L’interpretazione esclude tale opzione laddove l'amministrazione risulti titolare di un potere discrezionale rispetto al provvedimento preteso dall'istante.
Nel giudizio promosso avverso l'inerzia dell'Amministrazione è riservata la Giudice la valutazione in ordine al merito dell'istanza presupposta nel caso di manifesta fondatezza e nel caso di manifesta infondatezza della stessa (C.d.S. Sez. IV 12.3.2010 n. 1468)
Non ricorre alcun obbligo del Comune di provvedere sull'istanza e di procedere alla riqualificazione urbanistica dell'area  che risulti legittimamente e regolarmente tipizzate dal punto di vista urbanistico, con conseguente manifesta infondatezza dell'istanza e insussistenza dell'obbligo giuridico di provvedere.
T.A.R. Puglia Bari, sez. III, 03/03/2011, n. 383
Nel caso di specie contrariamente agli assunti di parte ricorrente, che ritiene erroneamente la stessa ormai priva di destinazione urbanistica per effetto di una presunta, quanto inesistente, decadenza del vincolo di destinazione previsto, il vincolo gravante sull'area in questione non è soggetto a decadenza quinquennale ai sensi dell'articolo 2 della legge 19 novembre 1968, n. 1187, con conseguente manifesta infondatezza dell'istanza di riqualificazione urbanistica.
Com'è noto, infatti, nella ripartizione effettuata dalla Corte Costituzionale a partire dalla sentenza 55/68 e nelle successive pronunce 92/82 e 179/99, i vincoli di tipo espropriativo sono quelli che derivano dalla localizzazione del territorio comunale di opere, strade e servizi, per i quali sono espressamente indicate le aree sulle quali essi dovranno sorgere, con preclusione di ogni attività edificatoria privata, mentre vanno qualificati come conformativi quei vincoli che derivano dalla zonizzazione del territorio contenuta negli strumenti urbanistici che, nel dividere in zone il territorio dell'ente locale, definiscono in via generale ed astratta limiti e caratteri dell'edificabilità dei vari terreni e così conformano le varie proprietà che vi ricadono, limitando la fruibilità di esse nell'interesse pubblico (T.A.R. Puglia Bari Sez.

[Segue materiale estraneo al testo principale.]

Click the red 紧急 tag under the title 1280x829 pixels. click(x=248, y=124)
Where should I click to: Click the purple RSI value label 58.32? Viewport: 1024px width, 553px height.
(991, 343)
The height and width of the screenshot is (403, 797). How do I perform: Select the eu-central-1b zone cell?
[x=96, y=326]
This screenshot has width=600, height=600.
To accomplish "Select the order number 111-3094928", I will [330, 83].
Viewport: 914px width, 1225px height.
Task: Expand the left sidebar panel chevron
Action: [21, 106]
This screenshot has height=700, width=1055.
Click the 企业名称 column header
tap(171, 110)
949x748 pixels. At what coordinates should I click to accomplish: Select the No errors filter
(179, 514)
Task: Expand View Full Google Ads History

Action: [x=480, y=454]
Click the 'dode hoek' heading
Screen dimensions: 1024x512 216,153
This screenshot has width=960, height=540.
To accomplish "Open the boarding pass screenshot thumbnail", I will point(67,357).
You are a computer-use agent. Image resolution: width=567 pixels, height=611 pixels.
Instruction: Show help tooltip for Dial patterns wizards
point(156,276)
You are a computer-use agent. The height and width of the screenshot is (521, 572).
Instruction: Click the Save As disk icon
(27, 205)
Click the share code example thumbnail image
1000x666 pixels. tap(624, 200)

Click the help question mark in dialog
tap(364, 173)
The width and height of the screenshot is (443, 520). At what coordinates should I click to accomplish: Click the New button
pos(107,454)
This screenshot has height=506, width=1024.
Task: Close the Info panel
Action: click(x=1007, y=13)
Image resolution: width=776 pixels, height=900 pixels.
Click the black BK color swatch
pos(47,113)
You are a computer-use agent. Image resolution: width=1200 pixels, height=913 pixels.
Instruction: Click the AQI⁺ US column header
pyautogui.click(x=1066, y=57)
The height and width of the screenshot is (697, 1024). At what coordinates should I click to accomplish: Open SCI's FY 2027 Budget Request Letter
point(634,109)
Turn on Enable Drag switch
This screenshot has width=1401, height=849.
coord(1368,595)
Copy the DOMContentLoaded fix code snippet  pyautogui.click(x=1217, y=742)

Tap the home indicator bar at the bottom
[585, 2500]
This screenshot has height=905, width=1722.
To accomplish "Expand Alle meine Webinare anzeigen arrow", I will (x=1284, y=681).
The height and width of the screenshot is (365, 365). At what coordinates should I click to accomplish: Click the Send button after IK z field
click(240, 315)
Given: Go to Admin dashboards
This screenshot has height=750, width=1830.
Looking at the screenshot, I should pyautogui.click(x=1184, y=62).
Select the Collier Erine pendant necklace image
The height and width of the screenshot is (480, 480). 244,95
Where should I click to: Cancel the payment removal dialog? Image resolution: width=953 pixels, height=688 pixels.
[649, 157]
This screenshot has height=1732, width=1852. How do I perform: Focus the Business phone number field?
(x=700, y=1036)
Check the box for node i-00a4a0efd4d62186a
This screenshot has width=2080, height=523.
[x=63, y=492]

II 28.7.2009 n. 1991).
Restano, altresì, al di fuori della categoria espropriativa, secondo l'elaborazione dottrinale e giurisprudenziale seguita alle pronunce della Corte Costituzionale, i vincoli che importano una destinazione, anche specifica, realizzabile ad iniziativa privata o promiscua pubblico-privata, che non comportino necessariamente interventi ad iniziativa esclusiva pubblica e quindi siano attuabili anche dal soggetto privato e senza necessità di previa ablazione del bene (Consiglio Stato, sez. IV, 31 luglio 2007, n. 4258, sez. IV, 25 maggio 2005, n. 2718).